▶ _Request_
Reproduce the passage on Pewett from the words "Pewett (1786 - after" through "and twentieth centuries.", swapping "northern lapwing" for "peewit".

▶ _Selected excerpt_
——————————

- Sire: Tandem
- Grandsire: Syphon
- Dam: Termagant
- Damsire: Tantrum
- Sex: Mare
- Foaled: 1786
- Country: Kingdom of Great Britain
- Colour: Bay
- Breeder: William Fitzwilliam, 4th Earl Fitzwilliam
- Owner: William Fitzwilliam, 4th Earl Fitzwilliam
- Trainer: Christopher Scaife
- Record: 13: 5-4-2

Major wins
- St Leger Stakes (1789) Match against Bywell (1790)

= Pewett =

British Thoroughbred racehorse

Pewett (1786 - after 1812) was a British Thoroughbred racehorse and broodmare best known for winning the classic St Leger Stakes in 1789. Her name was spelled in various ways including Pewet, Pewit and Pewitt and would appear to be a reference to the northern lapwing. In a racing career which lasted from May 1789 and May 1792 she won four of her thirteen races. In the St Leger she finished second to a colt named Zanga, but was awarded the race when the winner was disqualified for causing interference. After her retirement from racing she became a successful broodmare whose descendants won many important races throughout the nineteenth and twentieth centuries.

==Background==
Pewett was a bay mare bred by her owner William Fitzwilliam, 4th Earl Fitzwilliam. She was the third of eleven foals produced by Termagant, a mare bred by Lord Rockingham. Her sire Tandem was prevented from racing by injury but proved a reasonably successful stallion when based at Richard Tattersall's stud at Highflyer Hall. Apart from Pewett, his most notable offspring was The Yellow Filly, winner of the Oaks Stakes in 1786.

==Racing career==

===1789: three-year-old season===
"Pewet" made her racecourse debut on 5 May at Malton when she started favourite for a sweepstakes over one and a half miles and won from the colts Bolus and Telescope. The filly did not reappear until 22 September when she was one of six three-year-olds to contest the St Leger over two miles at Doncaster Racecourse. Ridden by William Wilson she finished second to the Duke of Hamilton's black colt by Laurel (later named Zanga), but was awarded the victory when the judge's decided that the colt's jockey had been guilty of "jostling". On her only other start of the season she returned to Malton on 13 October and finished second to Lord Archibald Hamilton's bay colt by Highflyer (later named Walnut).

——————————

▶ _Data rows_
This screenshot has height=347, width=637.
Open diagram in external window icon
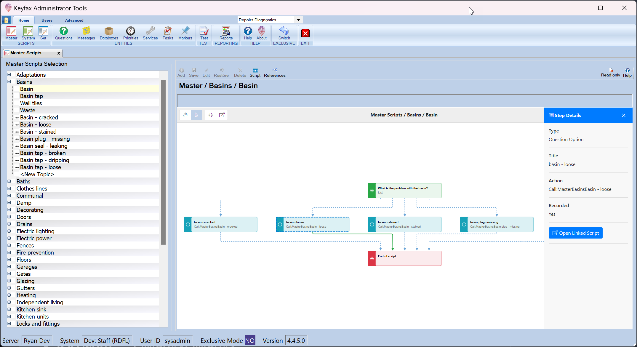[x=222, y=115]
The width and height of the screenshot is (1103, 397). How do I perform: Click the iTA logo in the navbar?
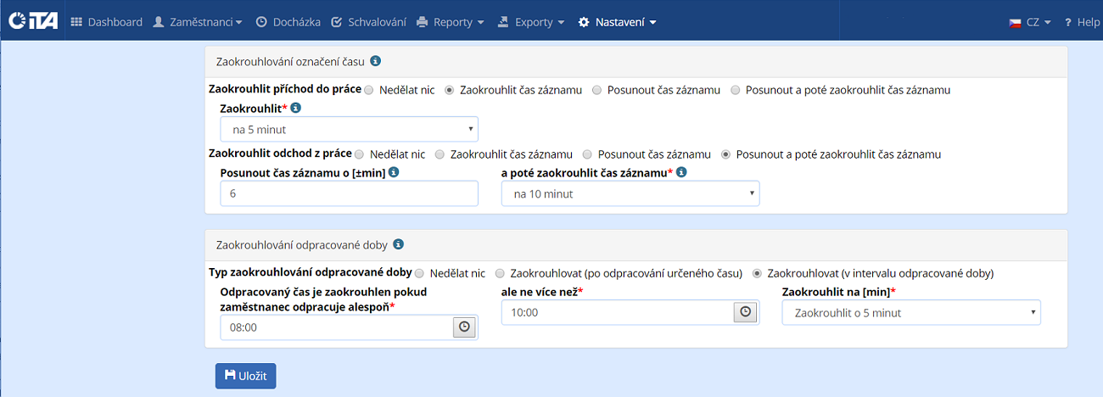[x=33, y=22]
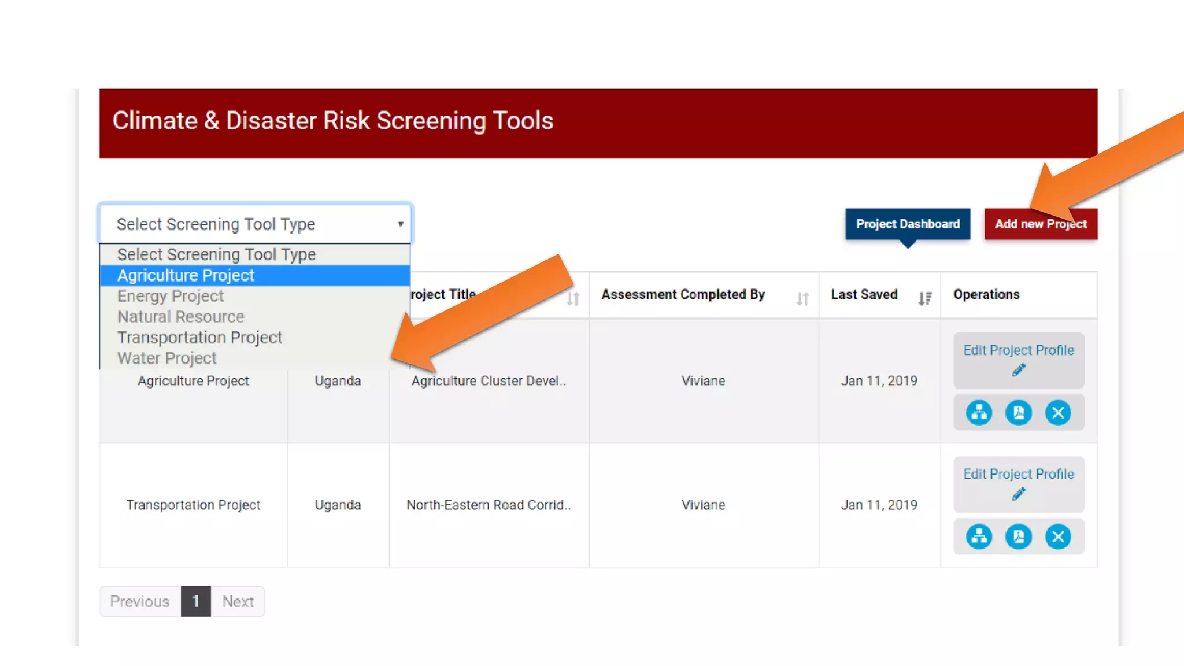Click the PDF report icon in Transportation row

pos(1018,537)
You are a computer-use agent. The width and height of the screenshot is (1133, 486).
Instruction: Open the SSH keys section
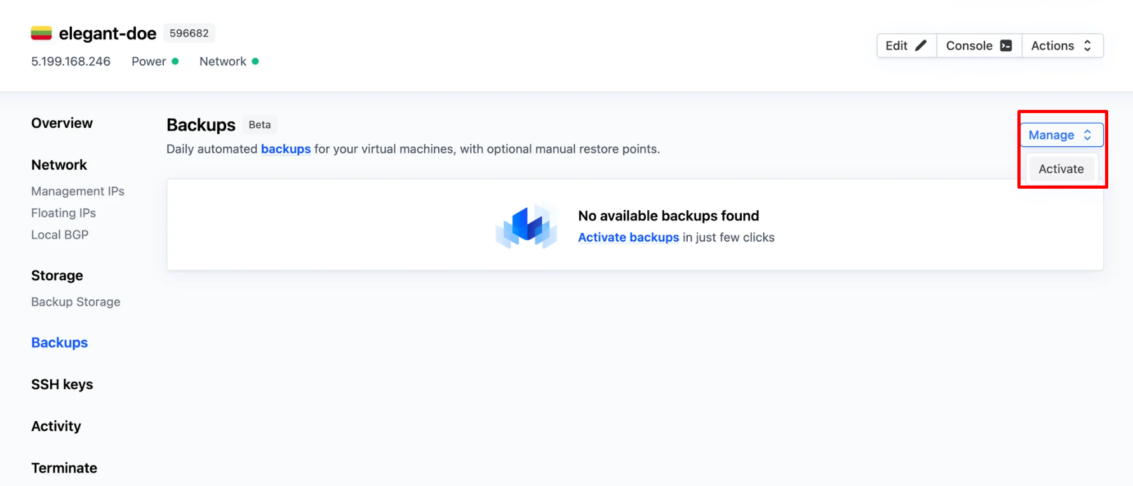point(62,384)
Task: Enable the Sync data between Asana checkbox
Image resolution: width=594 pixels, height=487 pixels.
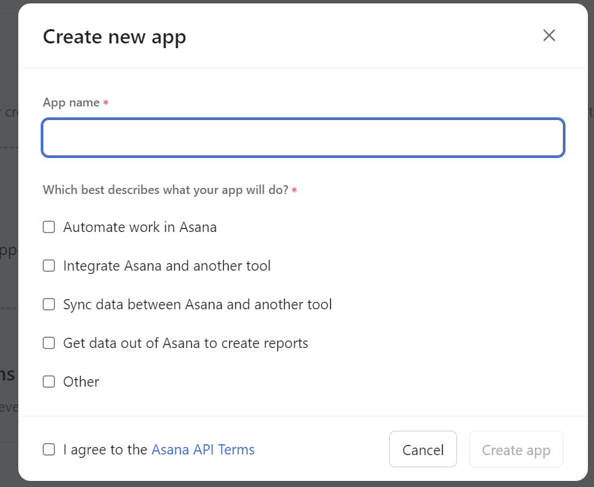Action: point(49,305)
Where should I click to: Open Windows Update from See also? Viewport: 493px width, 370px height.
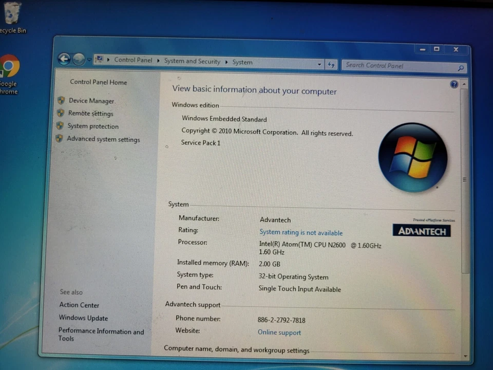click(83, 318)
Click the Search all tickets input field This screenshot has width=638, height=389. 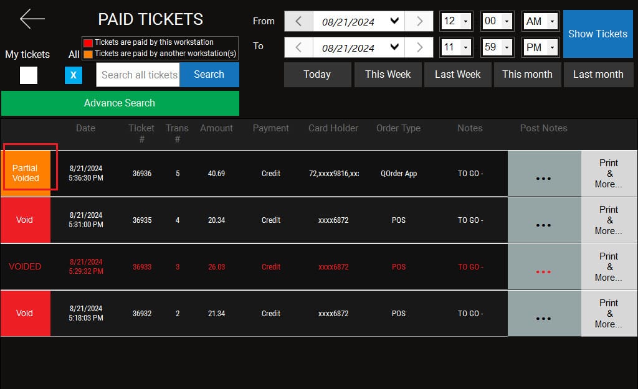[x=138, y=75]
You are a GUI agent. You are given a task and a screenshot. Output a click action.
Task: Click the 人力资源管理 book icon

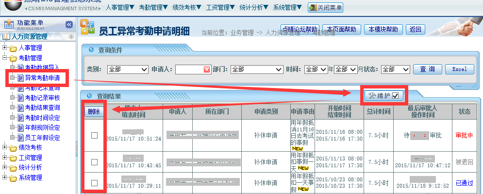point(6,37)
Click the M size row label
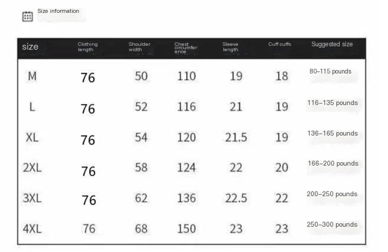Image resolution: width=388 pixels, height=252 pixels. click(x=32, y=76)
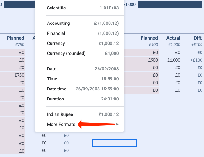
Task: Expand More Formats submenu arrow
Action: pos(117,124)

——————————

▶ _Answer_
Pewett (1786 - after 1812) was a British Thoroughbred racehorse and broodmare best known for winning the classic St Leger Stakes in 1789. Her name was spelled in various ways including Pewet, Pewit and Pewitt and would appear to be a reference to the peewit. In a racing career which lasted from May 1789 and May 1792 she won four of her thirteen races. In the St Leger she finished second to a colt named Zanga, but was awarded the race when the winner was disqualified for causing interference. After her retirement from racing she became a successful broodmare whose descendants won many important races throughout the nineteenth and twentieth centuries.